Nella città ritenuta suo luogo di nascita, san Vito è festeggiato ogni anno con una solenne e tipica processione, che si svolge fra la terza e la quarta domenica d’agosto. Il “fistinu” in onore del santo patrono ricorda la traslazione delle suddette reliquie, avvenuta nel 1742 ad opera del vescovo Giuseppe Stella.

Il santuario in cui è venerato è nel Comune di Eboli in Campania, denominato S. Vito al Sele, mentre nella vicina città di Capaccio, nella chiesa di S. Pietro, è custodita una reliquia del santo.

È invocato contro l’epilessia, la rabbia, l’insonnia, i morsi dei rettili, e ovviamente il “ballo di San Vito”.

Ed ora vediamo il significato del nome Vito. Possiede spirito di avventura, coraggio e senso dell’opportunità. È animato da una costante e positiva tensione verso l’altro, ma è anche disposto ad accantonare i propri ideali per trarre vantaggio dalle condizioni del momento. Solitamente allegro, gioviale, amante delle liete riunioni, Vito sente il fascino dell’ignoto e dell’imprevisto.

Dalle nostre parti San Vito è Patrono di Polignano a Mare (BA), San Vito dei Normanni (BR), di Castrì, Lequile, Taurisano, Tricase (LE), Celle San Vito (FG).

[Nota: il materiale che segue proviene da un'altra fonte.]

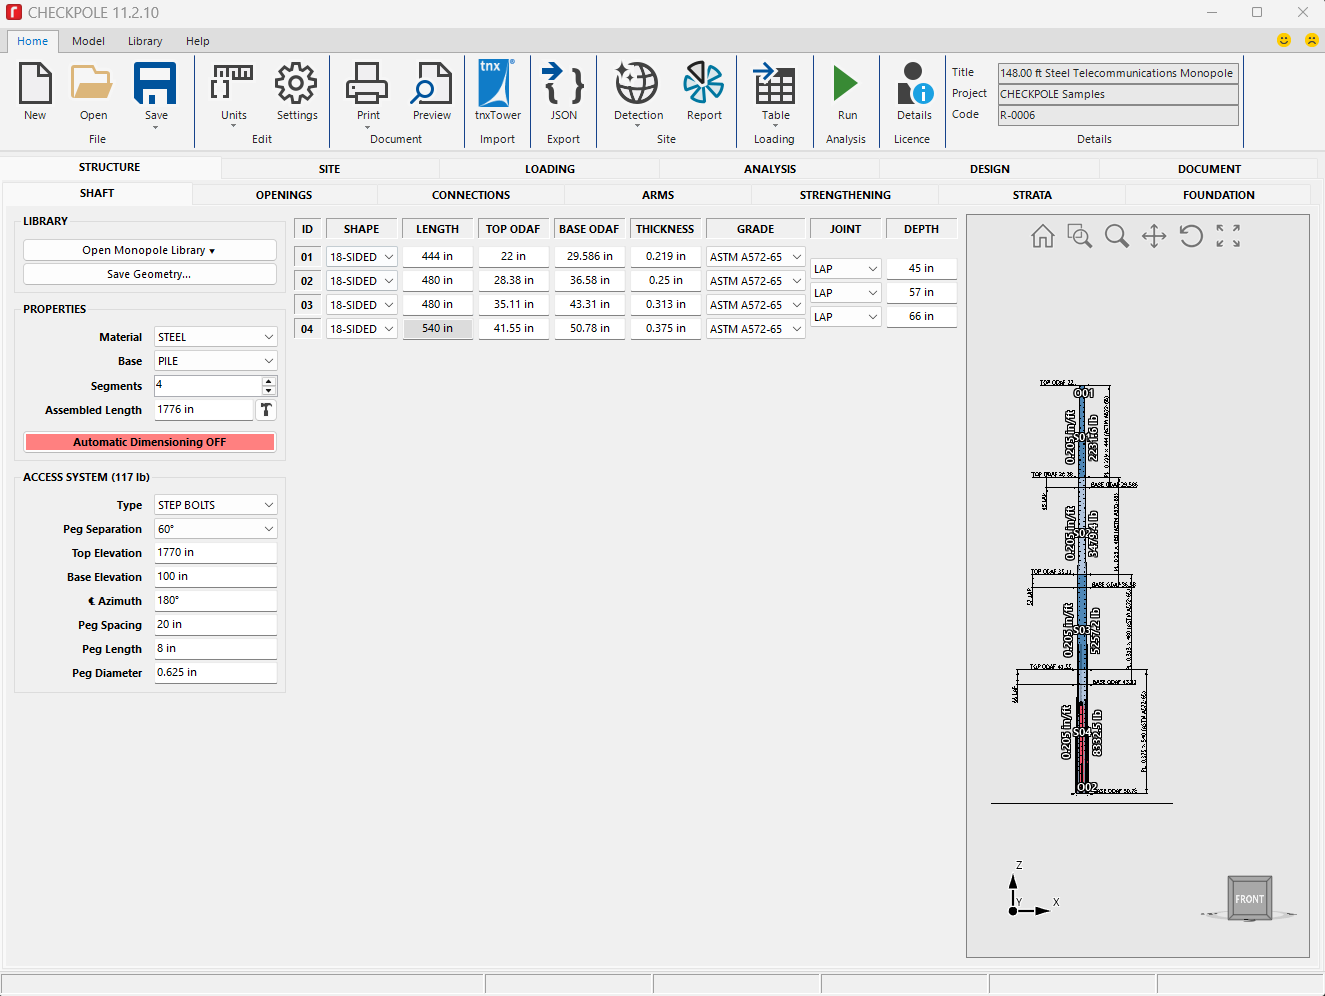Click the FRONT view cube
This screenshot has height=996, width=1325.
1249,898
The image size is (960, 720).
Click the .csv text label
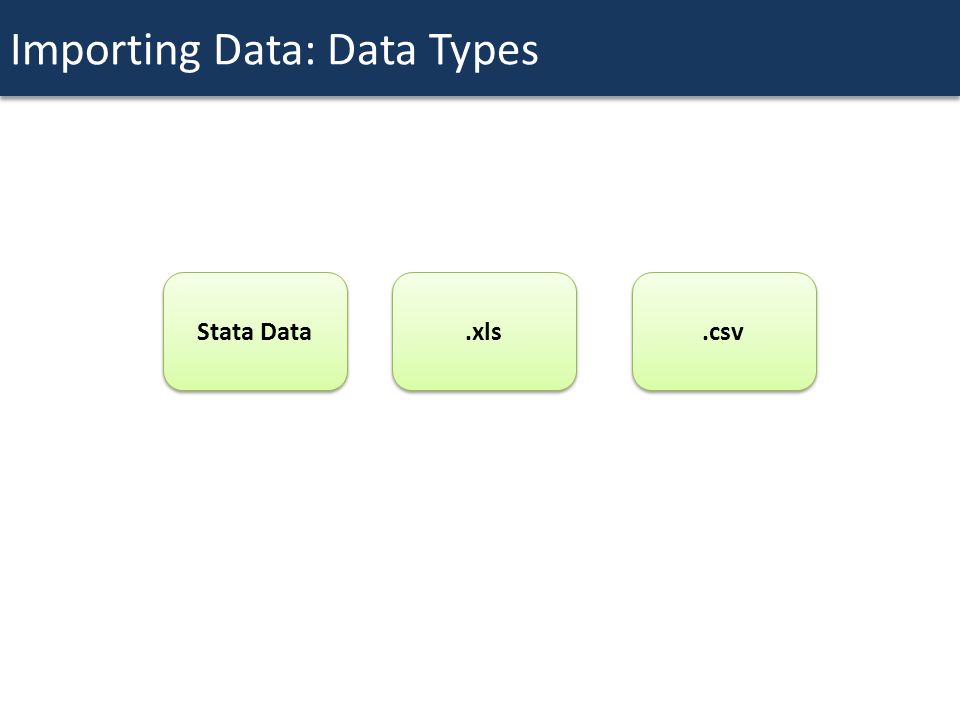click(723, 332)
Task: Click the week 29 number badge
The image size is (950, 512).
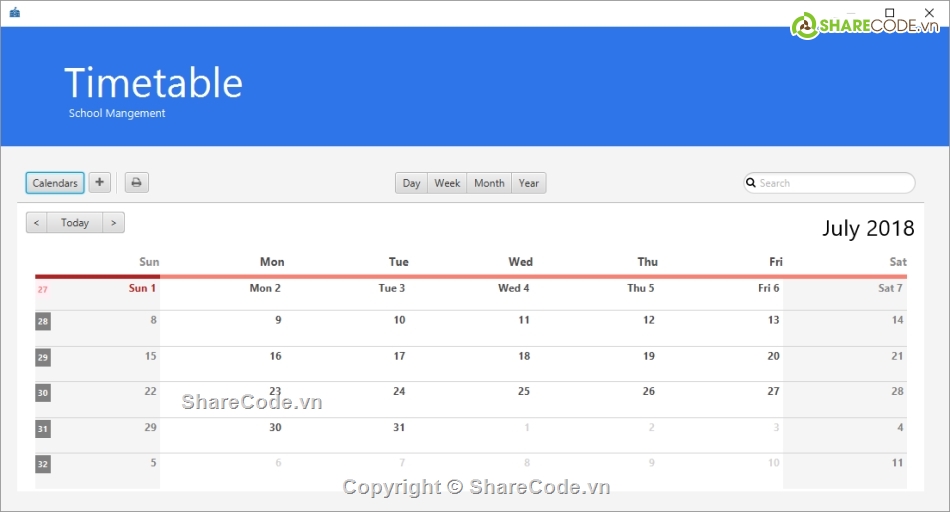Action: (43, 357)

Da segnalare l’Abbazia di San Vito di Polignano a Mare (Bari), che fu casa dei Frati Minori conventuali dei SS. Apostoli e nel 1785, verso la fine del XVIII secolo, divenne proprietà dei marchesi Tavassi-La Greca. Vale la pena visitarla per la sua posizione e per le sue eleganti forme, non perdete la visita alla incredibile loggia che si affaccia sul mare. Potrete ancora vedere la chiesa incorporata al monastero, le mura di cinta delimitata da quattro torri angolari e dai porticati. Una leggenda narra che una nobildonna salernitana che stava annegando nel fiume Sele, venne miracolosamente salvata da San Vito che le chiese di portare le sue spoglie in Puglia. La donna condusse le spoglie del Santo nel luogo in cui successivamente venne fondata l’Abbazia.